Davis began the 2022 season pitching for the Hartford Yard Goats of the Double-A Eastern League, with whom he was 8–8 with a 5.54 ERA in 26 starts, in which he had 152 strikeouts (3rd in the league) in 133 1/3 innings (10.3 strikeouts/9 IP). He started one game for the Triple-A Albuquerque Isotopes of the Pacific Coast League, and was 0–0 with a 1.93 ERA. On September 16, 2022, the Rockies called him up to the major leagues. Colorado manager Bud Black said that Davis could be a starter for the Rockies in the near future, if he can adapt to major league hitters. However, he was optioned back to Albuquerque on September 24 without making an appearance, briefly becoming a phantom ballplayer. On October 4, Davis was recalled back to the major league roster. He made his major league debut on the next day, the final day of the season, against the Los Angeles Dodgers.

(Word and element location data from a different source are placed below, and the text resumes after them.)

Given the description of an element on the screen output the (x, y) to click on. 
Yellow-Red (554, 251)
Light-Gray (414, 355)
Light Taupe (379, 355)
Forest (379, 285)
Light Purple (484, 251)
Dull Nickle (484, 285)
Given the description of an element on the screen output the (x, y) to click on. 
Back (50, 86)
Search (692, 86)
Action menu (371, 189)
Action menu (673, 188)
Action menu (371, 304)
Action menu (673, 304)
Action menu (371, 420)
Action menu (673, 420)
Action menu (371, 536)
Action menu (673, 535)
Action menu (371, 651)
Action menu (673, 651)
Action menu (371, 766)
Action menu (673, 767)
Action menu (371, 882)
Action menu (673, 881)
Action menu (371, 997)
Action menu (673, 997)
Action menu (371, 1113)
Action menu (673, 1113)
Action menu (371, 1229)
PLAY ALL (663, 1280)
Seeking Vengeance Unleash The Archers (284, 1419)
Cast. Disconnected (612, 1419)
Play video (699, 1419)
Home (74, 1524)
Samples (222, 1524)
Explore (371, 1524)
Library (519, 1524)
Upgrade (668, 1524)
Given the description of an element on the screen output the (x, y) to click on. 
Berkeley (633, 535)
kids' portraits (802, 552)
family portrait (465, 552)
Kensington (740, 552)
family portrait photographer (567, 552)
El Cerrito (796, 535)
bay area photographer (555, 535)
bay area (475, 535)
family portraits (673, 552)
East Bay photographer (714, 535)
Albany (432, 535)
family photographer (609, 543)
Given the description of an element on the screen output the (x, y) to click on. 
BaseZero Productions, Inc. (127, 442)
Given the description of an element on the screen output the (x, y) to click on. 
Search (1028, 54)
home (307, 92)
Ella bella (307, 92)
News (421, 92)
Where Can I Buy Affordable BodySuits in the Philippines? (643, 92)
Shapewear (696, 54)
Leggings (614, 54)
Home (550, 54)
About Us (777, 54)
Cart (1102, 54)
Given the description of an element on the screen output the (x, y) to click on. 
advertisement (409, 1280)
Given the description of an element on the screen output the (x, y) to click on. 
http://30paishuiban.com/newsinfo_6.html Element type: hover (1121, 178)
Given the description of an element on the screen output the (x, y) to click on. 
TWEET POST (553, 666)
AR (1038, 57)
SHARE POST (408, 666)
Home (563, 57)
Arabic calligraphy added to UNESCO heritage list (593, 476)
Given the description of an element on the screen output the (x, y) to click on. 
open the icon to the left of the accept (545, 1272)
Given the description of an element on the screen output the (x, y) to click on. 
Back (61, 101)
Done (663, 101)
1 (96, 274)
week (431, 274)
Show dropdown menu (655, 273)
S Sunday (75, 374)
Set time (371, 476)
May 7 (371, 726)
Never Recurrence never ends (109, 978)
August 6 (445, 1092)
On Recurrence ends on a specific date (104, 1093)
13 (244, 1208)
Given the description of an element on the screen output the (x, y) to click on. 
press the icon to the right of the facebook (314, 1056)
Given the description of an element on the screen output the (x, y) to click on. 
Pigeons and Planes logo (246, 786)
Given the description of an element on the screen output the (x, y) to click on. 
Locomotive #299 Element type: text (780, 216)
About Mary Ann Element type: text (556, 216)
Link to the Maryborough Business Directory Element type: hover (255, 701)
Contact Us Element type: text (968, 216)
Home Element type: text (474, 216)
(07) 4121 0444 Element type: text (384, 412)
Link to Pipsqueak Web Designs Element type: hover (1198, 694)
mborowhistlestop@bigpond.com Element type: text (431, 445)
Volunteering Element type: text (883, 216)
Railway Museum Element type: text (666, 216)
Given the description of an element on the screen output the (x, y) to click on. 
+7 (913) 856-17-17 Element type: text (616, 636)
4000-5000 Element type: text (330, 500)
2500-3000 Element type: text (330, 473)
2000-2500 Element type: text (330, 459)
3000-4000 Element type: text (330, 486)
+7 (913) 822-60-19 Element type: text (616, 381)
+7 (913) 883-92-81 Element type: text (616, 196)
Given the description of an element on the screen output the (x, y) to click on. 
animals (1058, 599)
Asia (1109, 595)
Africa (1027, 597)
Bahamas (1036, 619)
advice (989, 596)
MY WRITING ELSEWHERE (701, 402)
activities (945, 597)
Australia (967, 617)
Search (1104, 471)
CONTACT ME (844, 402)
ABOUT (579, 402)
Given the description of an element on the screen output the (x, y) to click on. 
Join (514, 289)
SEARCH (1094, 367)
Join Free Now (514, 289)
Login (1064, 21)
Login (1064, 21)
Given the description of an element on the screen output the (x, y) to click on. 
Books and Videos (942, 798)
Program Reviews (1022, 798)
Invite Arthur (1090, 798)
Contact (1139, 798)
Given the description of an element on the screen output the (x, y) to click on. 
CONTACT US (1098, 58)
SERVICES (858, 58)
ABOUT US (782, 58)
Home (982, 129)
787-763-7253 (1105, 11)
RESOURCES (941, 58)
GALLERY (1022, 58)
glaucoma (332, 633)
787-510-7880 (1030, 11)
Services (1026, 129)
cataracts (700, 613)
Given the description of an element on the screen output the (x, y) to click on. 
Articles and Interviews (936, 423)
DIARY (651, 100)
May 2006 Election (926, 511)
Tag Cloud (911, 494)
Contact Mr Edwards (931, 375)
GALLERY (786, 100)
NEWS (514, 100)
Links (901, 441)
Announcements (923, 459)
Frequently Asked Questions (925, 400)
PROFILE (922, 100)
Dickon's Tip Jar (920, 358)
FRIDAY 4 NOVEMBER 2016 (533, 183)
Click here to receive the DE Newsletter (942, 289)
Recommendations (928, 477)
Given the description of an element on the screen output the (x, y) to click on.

Davis was optioned to Triple-A Albuquerque to begin the 2023 season. In 8 appearances (6 starts) for the Rockies, he posted an 0–4 record and 8.70 ERA with 26 strikeouts across 30 innings of work. Davis was again optioned to Triple–A Albuquerque to begin the 2024 season. In 9 appearances for Colorado, he worked to a 5.75 ERA with 15 strikeouts across 20 1/3 innings pitched. On September 1, 2024, Davis was removed from the 40–man roster and sent outright to Albuquerque. He elected free agency following the season on November 4.

===Los Angeles Dodgers===
On December 21, 2024, Davis signed a minor league contract with the Boston Red Sox. At the end of spring training, on March 27, 2025, Davis was traded to the Los Angeles Dodgers in exchange for cash considerations. He was subsequently added to the team's 40-man roster and optioned to the Triple-A Oklahoma City Comets. In a game on July 4, Davis allowed 10 runs to score in the sixth inning of a game against the Houston Astros. He tied the Los Angeles Dodgers record for most runs allowed in a single inning by a relief pitcher, matching the mark set by Willard Hunter on April 16, 1962. In five appearances for Los Angeles, Davis struggled to a 19.50 ERA with eight strikeouts across six innings pitched. On July 11, he was designated for assignment by the Dodgers.

===Minnesota Twins===
On July 14, 2025, Davis was traded to the Minnesota Twins in exchange for cash considerations. In four appearances for Minnesota, he struggled to an 0-1 record and 16.20 ERA with seven strikeouts across five innings of work. On September 5, Davis was removed from the 40-man roster and sent outright to the Triple-A St. Paul Saints. He elected free agency on September 29.

===Pittsburgh Pirates===
On January 5, 2026, Davis signed a minor league contract with the Pittsburgh Pirates.

==Pitching repertoire==
As of January 2026, his pitching repertoire with a short-arm, low-slot delivery was a fastball averaging about 95 mph, a cutter about 88 mph, a screwball about 85 mph, a sweeper about 80 mph, and a sinker about 94 mph.